▸ **À FAIRE**:
• a. Recopiez à l'identique le passage du texte sur les fresques du Nord-Liban qui va de « Des fresques des » jusqu'à « du 3 avril. » inclus.
• b. Quelles églises le texte sur les fresques du Nord-Liban nomme-t-il comme ayant livré des fresques ? Donnez-les toutes.

▸ **EXTRAIT DU TEXTE**:
○ ○ ○ ○ ○

Après des siècles d’oubli, une Bible en images est rendue à la lumière

Des fresques des XIIe et XIIIe siècles livrées par six églises du Nord-Liban font l'objet d'une exposition de photographies grand format à la Bibliothèque orientale de l'Université Saint-Joseph, amphithéâtre Laila Turqui, à partir du 3 avril.

Deisis, Kfar Helda, Sayyidat el-Kharayeb, XIIIe siècle.

Sur plus d'une vingtaine d'églises grecques-orthodoxes et maronites, remontant à l'époque des croisés, six d'entre elles situées dans les régions de Jbeil, Batroun et Koura ont dévoilé un décor pictural d'une grande valeur historique et artistique : Sayyidat Naya (Kfar Chleiman, Batroun), Mar Charbel (Maad, Jbeil), Sayyidat el-Kharayeb (Kfar Helda, Batroun) et Mar Saba (Eddé, Batroun). Les fresques de Mar Jirjis (Rachkida, Batroun) et de Mar Phocas (Amioun) sont en cours de restauration.

○ ○ ○ ○ ○

▸ **DONNÉES**:
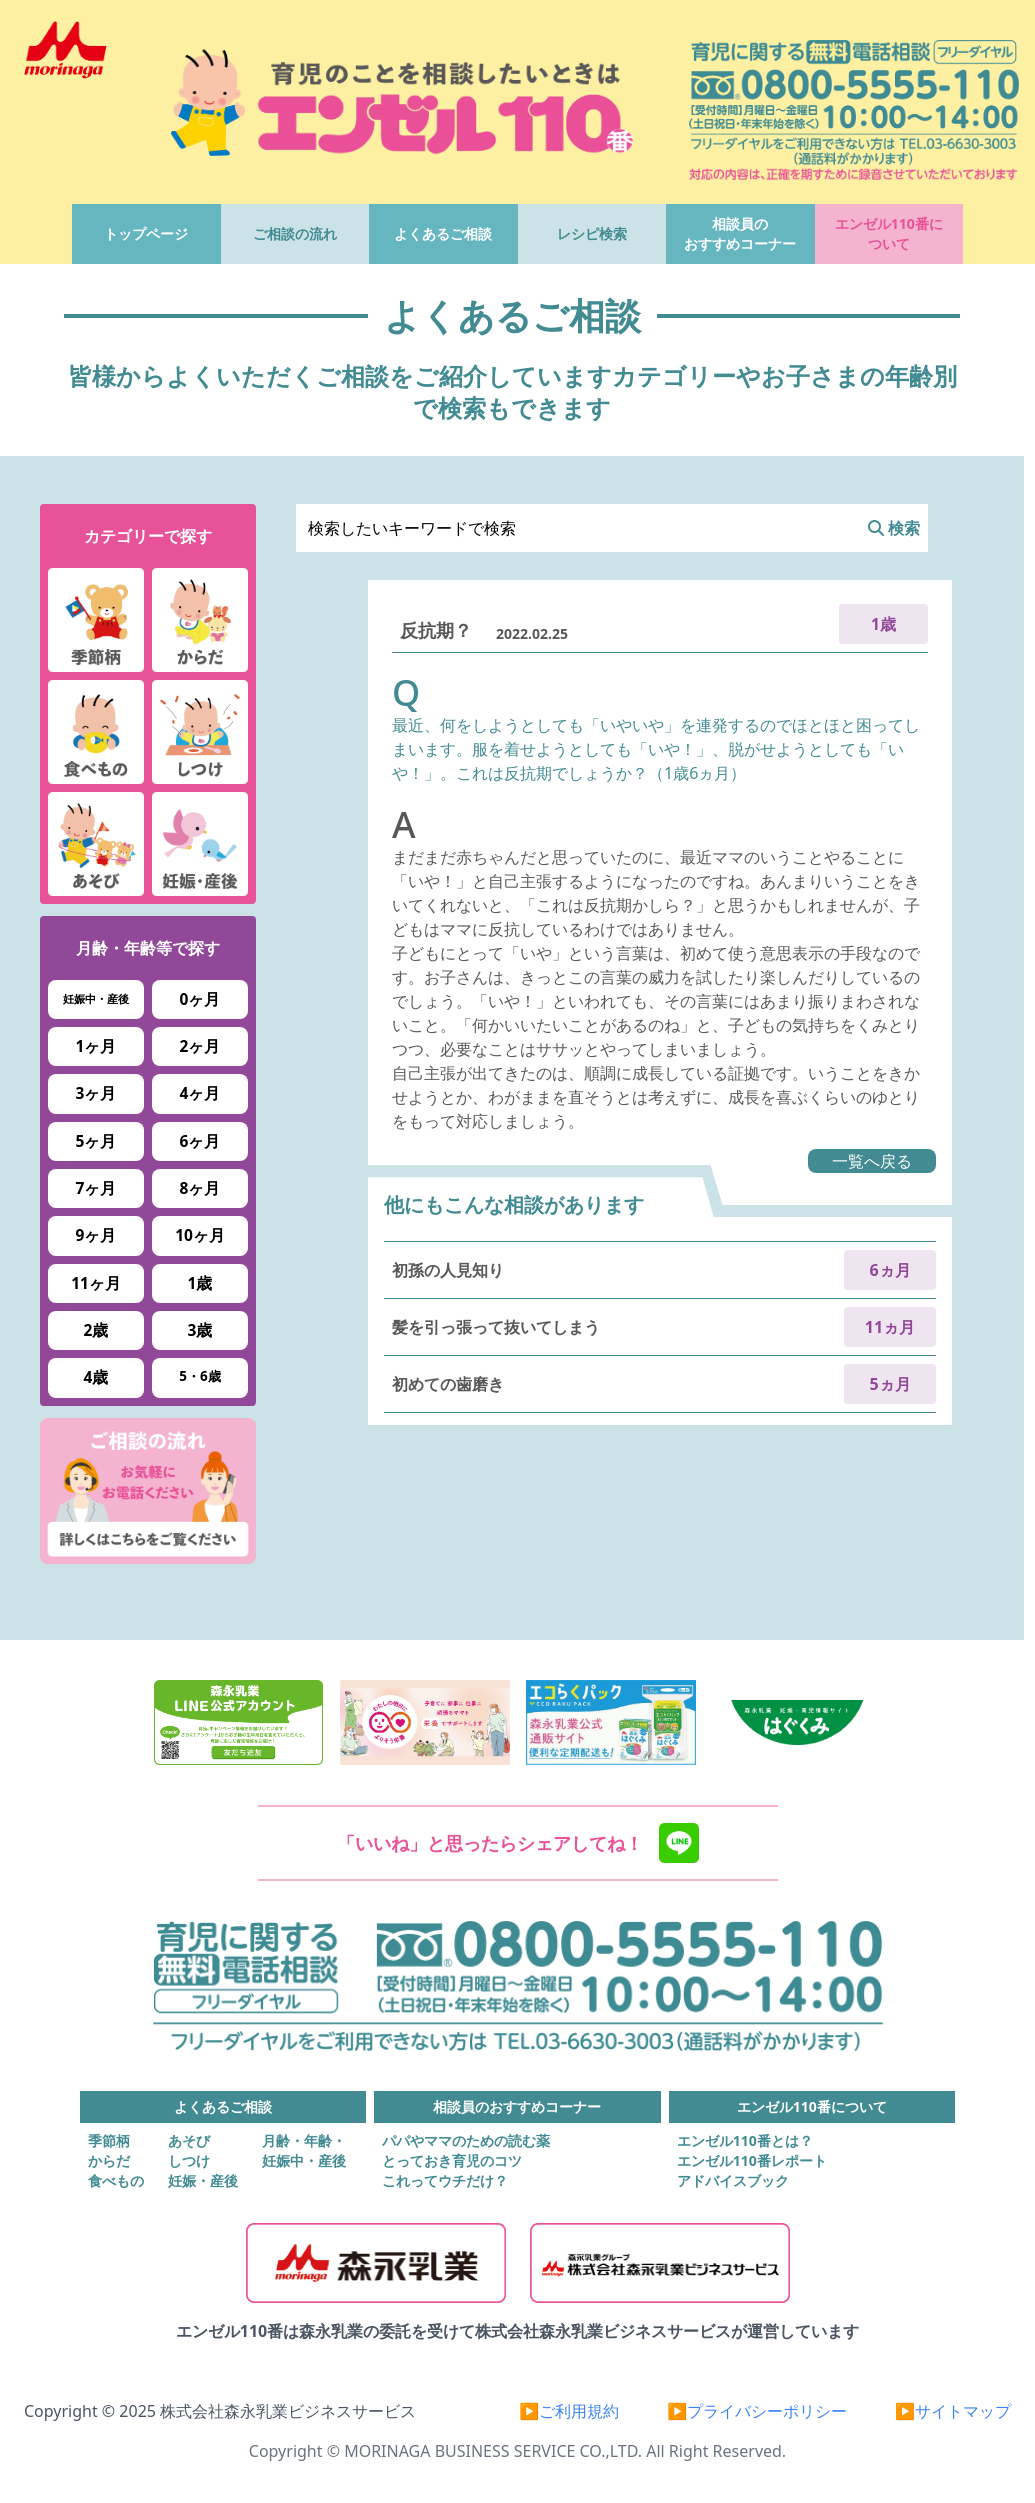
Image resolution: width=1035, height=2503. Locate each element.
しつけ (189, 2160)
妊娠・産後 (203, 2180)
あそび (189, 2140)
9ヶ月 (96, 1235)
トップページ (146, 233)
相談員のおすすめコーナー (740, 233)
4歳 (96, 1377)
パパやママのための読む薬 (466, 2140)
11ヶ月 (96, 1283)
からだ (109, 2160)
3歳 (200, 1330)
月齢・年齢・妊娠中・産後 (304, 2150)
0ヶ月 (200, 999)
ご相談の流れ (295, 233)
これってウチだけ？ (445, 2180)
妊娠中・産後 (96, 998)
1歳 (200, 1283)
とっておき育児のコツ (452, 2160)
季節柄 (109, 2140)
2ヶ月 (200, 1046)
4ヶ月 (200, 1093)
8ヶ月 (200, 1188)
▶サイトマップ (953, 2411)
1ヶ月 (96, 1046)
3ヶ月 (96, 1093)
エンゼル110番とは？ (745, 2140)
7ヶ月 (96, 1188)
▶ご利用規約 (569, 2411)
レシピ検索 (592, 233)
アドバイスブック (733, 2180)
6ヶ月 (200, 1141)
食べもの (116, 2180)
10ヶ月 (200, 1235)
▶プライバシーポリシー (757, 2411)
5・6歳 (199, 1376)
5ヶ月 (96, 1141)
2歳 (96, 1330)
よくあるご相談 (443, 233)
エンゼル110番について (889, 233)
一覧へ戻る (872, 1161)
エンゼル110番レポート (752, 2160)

○ ○ ○ ○ ○

▸ **CORRIGÉ**:
• a.
Des fresques des XIIe et XIIIe siècles livrées par six églises du Nord-Liban font l'objet d'une exposition de photographies grand format à la Bibliothèque orientale de l'Université Saint-Joseph, amphithéâtre Laila Turqui, à partir du 3 avril.

• b.
Sayyidat Naya (Kfar Chleiman, Batroun)
Mar Charbel (Maad, Jbeil)
Sayyidat el-Kharayeb (Kfar Helda, Batroun)
Mar Saba (Eddé, Batroun)
Mar Jirjis (Rachkida, Batroun)
Mar Phocas (Amioun)